■ **WHAT YOU SHOULD DO**
Every line of the data must be copied exactly.

■ **ENTRIES SHOWN**
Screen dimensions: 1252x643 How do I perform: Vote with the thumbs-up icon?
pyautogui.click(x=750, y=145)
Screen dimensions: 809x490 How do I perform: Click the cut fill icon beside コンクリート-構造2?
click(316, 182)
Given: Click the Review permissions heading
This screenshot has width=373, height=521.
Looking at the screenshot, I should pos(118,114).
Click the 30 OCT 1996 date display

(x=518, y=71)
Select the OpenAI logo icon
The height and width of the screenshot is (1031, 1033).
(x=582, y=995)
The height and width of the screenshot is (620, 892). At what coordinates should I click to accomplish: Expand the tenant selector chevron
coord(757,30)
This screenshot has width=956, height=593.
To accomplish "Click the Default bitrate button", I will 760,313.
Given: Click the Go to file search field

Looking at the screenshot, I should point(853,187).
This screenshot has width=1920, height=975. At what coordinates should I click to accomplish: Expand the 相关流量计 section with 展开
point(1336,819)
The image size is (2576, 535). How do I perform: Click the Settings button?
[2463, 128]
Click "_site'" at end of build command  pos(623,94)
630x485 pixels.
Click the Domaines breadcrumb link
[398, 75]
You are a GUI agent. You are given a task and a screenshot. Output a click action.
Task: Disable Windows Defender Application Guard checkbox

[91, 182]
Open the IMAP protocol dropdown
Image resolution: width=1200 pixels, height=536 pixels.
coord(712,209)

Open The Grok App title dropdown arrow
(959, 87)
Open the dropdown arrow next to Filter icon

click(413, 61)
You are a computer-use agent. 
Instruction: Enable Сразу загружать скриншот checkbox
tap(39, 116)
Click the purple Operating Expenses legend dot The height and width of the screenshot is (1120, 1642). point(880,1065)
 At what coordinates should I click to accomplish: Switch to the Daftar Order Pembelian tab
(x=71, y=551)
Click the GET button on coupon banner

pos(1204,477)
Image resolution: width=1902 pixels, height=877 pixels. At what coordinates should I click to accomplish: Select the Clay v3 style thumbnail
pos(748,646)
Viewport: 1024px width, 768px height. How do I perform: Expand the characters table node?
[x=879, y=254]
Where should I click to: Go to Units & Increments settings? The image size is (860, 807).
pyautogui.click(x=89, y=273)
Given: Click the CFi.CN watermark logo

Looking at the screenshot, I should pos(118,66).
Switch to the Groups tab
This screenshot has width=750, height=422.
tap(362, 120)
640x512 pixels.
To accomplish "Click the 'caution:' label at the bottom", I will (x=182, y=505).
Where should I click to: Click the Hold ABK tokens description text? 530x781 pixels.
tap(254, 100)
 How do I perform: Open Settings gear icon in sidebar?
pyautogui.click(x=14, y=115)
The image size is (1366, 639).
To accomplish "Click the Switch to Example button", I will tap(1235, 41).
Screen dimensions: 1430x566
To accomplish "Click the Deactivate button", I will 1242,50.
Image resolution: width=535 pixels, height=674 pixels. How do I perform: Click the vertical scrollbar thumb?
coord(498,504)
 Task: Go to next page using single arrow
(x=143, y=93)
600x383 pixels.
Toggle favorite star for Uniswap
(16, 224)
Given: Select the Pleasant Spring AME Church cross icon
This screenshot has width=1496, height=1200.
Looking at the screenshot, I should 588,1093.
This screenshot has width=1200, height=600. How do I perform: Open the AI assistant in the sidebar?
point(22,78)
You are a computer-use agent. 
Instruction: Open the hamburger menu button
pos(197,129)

■ **OUTPUT FOR THIS TASK**
Screen dimensions: 1252x643 How do I perform: Vote with the thumbs-up icon?
pyautogui.click(x=750, y=145)
Screen dimensions: 809x490 How do I perform: Click the cut fill icon beside コンクリート-構造2?
click(316, 182)
Given: Click the Review permissions heading
This screenshot has width=373, height=521.
Looking at the screenshot, I should pos(118,114).
Click the 30 OCT 1996 date display

(x=518, y=71)
Select the OpenAI logo icon
The height and width of the screenshot is (1031, 1033).
(x=582, y=995)
The height and width of the screenshot is (620, 892). At what coordinates should I click to accomplish: Expand the tenant selector chevron
coord(757,30)
This screenshot has width=956, height=593.
To accomplish "Click the Default bitrate button", I will 760,313.
Given: Click the Go to file search field

Looking at the screenshot, I should point(853,187).
This screenshot has width=1920, height=975. At what coordinates should I click to accomplish: Expand the 相关流量计 section with 展开
point(1336,819)
The image size is (2576, 535). How do I perform: Click the Settings button?
[2463, 128]
Click "_site'" at end of build command  pos(623,94)
630x485 pixels.
Click the Domaines breadcrumb link
[398, 75]
You are a GUI agent. You are given a task and a screenshot. Output a click action.
Task: Disable Windows Defender Application Guard checkbox

[91, 182]
Open the IMAP protocol dropdown
Image resolution: width=1200 pixels, height=536 pixels.
coord(712,209)

Open The Grok App title dropdown arrow
(959, 87)
Open the dropdown arrow next to Filter icon

click(413, 61)
You are a computer-use agent. 
Instruction: Enable Сразу загружать скриншот checkbox
tap(39, 116)
Click the purple Operating Expenses legend dot The height and width of the screenshot is (1120, 1642). point(880,1065)
 At what coordinates should I click to accomplish: Switch to the Daftar Order Pembelian tab
(x=71, y=551)
Click the GET button on coupon banner

pos(1204,477)
Image resolution: width=1902 pixels, height=877 pixels. At what coordinates should I click to accomplish: Select the Clay v3 style thumbnail
pos(748,646)
Viewport: 1024px width, 768px height. How do I perform: Expand the characters table node?
[x=879, y=254]
Where should I click to: Go to Units & Increments settings? The image size is (860, 807).
pyautogui.click(x=89, y=273)
Given: Click the CFi.CN watermark logo

Looking at the screenshot, I should pos(118,66).
Switch to the Groups tab
This screenshot has width=750, height=422.
tap(362, 120)
640x512 pixels.
To accomplish "Click the 'caution:' label at the bottom", I will (x=182, y=505).
Where should I click to: Click the Hold ABK tokens description text? 530x781 pixels.
tap(254, 100)
 How do I perform: Open Settings gear icon in sidebar?
pyautogui.click(x=14, y=115)
The image size is (1366, 639).
To accomplish "Click the Switch to Example button", I will tap(1235, 41).
Screen dimensions: 1430x566
To accomplish "Click the Deactivate button", I will 1242,50.
Image resolution: width=535 pixels, height=674 pixels. How do I perform: Click the vertical scrollbar thumb?
coord(498,504)
 Task: Go to next page using single arrow
(x=143, y=93)
600x383 pixels.
Toggle favorite star for Uniswap
(16, 224)
Given: Select the Pleasant Spring AME Church cross icon
This screenshot has width=1496, height=1200.
Looking at the screenshot, I should 588,1093.
This screenshot has width=1200, height=600. How do I perform: Open the AI assistant in the sidebar?
point(22,78)
You are a computer-use agent. 
Instruction: Open the hamburger menu button
pos(197,129)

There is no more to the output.